[Andersonville Volume 3 by John McElroy]@TWC D-Link bookAndersonville Volume 3 CHAPTER LI 11/13
Looking towards the opposite end of the pen I saw a guard bringing his still smoking musket to a "recover arms," and, not fifteen feet from him, a prisoner lying on the ground in the agonies of death. The latter had a pipe in his mouth when he was shot, and his teeth still clenched its stem.
His legs and arms were drawn up convulsively, and he was rocking backward and forward on his back.
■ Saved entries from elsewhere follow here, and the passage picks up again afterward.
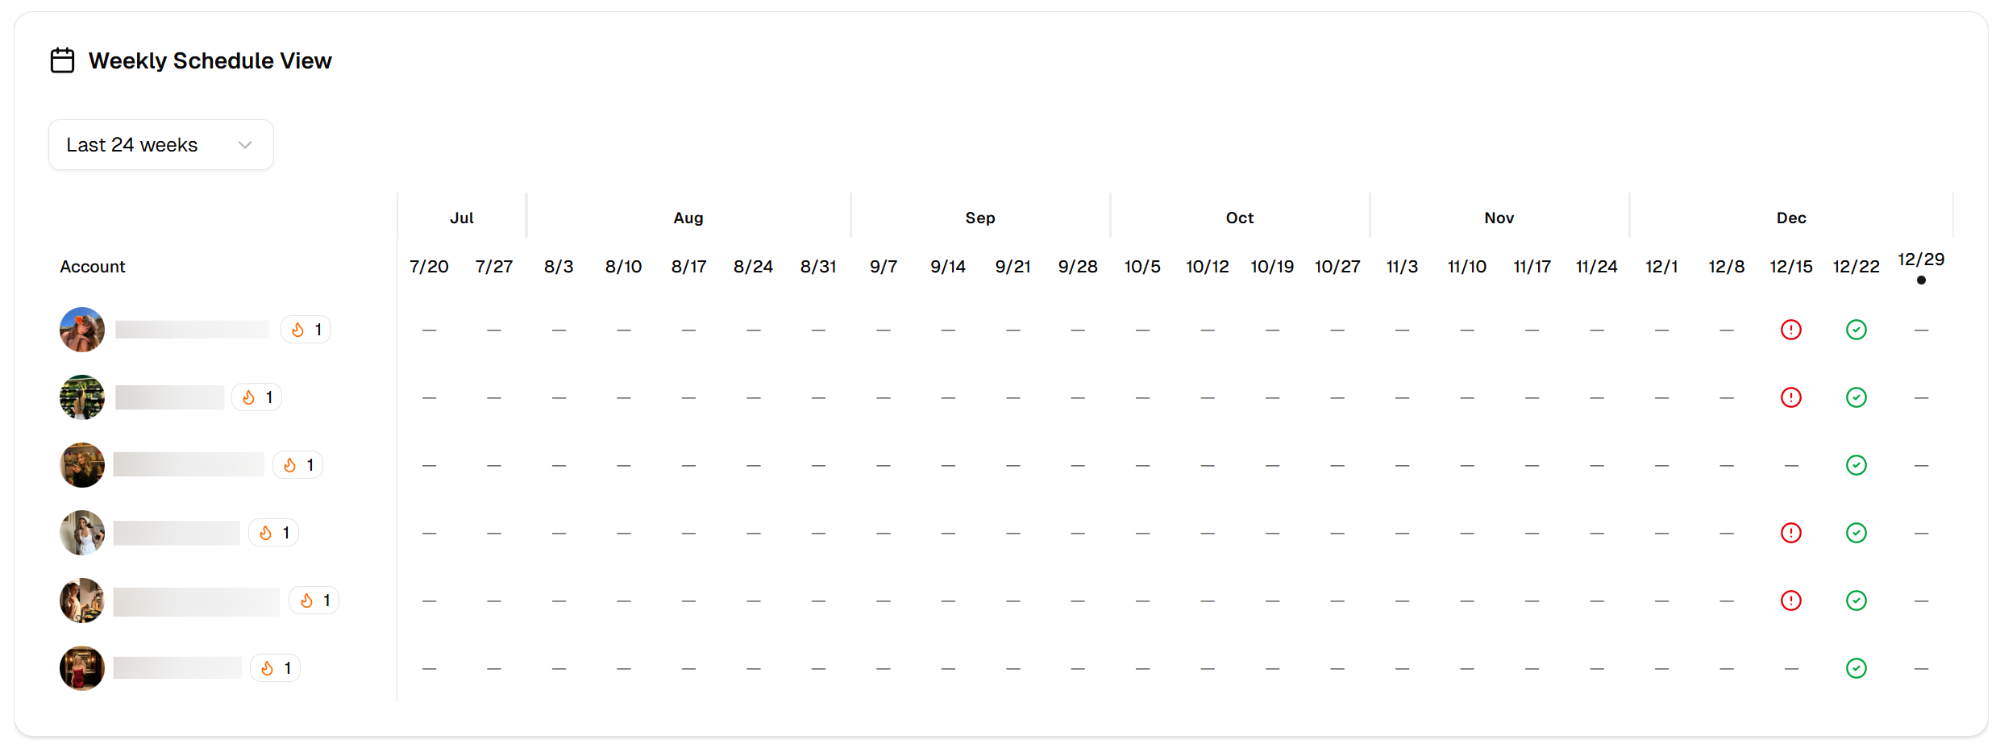Open the calendar icon next to Weekly Schedule View
The width and height of the screenshot is (2000, 748).
click(62, 60)
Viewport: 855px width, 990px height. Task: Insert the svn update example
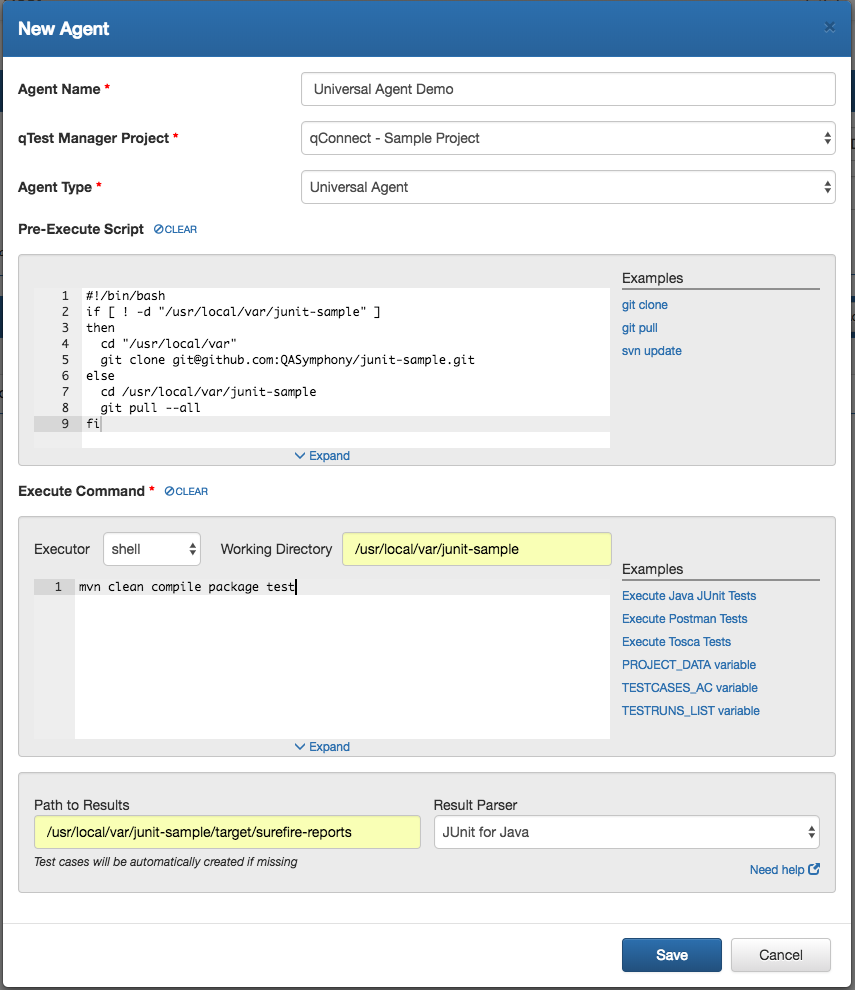pyautogui.click(x=651, y=351)
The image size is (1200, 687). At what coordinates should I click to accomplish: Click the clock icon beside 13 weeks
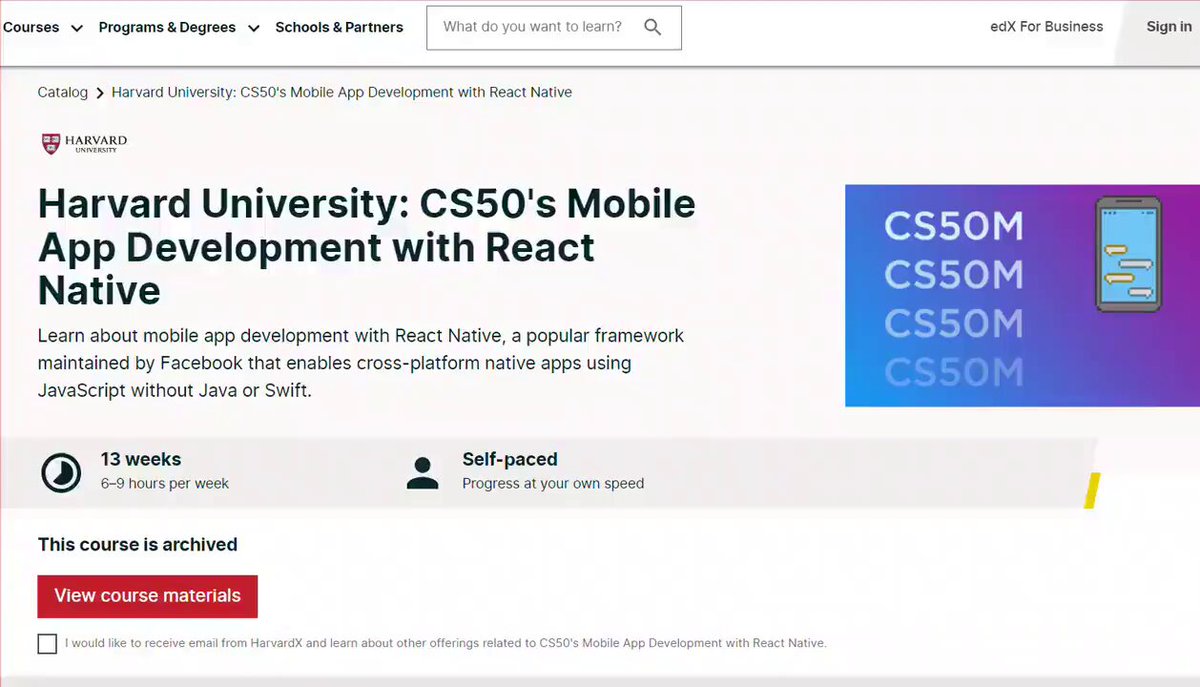coord(61,472)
The charge had struck him just above the hip-bone. The Rebel officer in command of the guard was sitting on his horse inside the pen at the time, and rode forward to see what the matter was. Lieutenant Davis, who had come with us from Andersonville, was also sitting on a horse inside the prison, and he called out in his usual harsh, disagreeable voice: "That's all right, Cunnel; the man's done just as I awdahed him to." I found that lying around inside were a number of bits of plank--each about five feet long, which had been sawed off by the carpenters engaged in building the prison.
The ground being a bare common, was destitute of all shelter, and the pieces looked as if they would be quite useful in building a tent.
There may have been an order issued forbidding the prisoners to touch them, but if so, I had not heard it, and I imagine the first intimation to the prisoner just killed that the boards were not to be taken was the bullet which penetrated his vitals.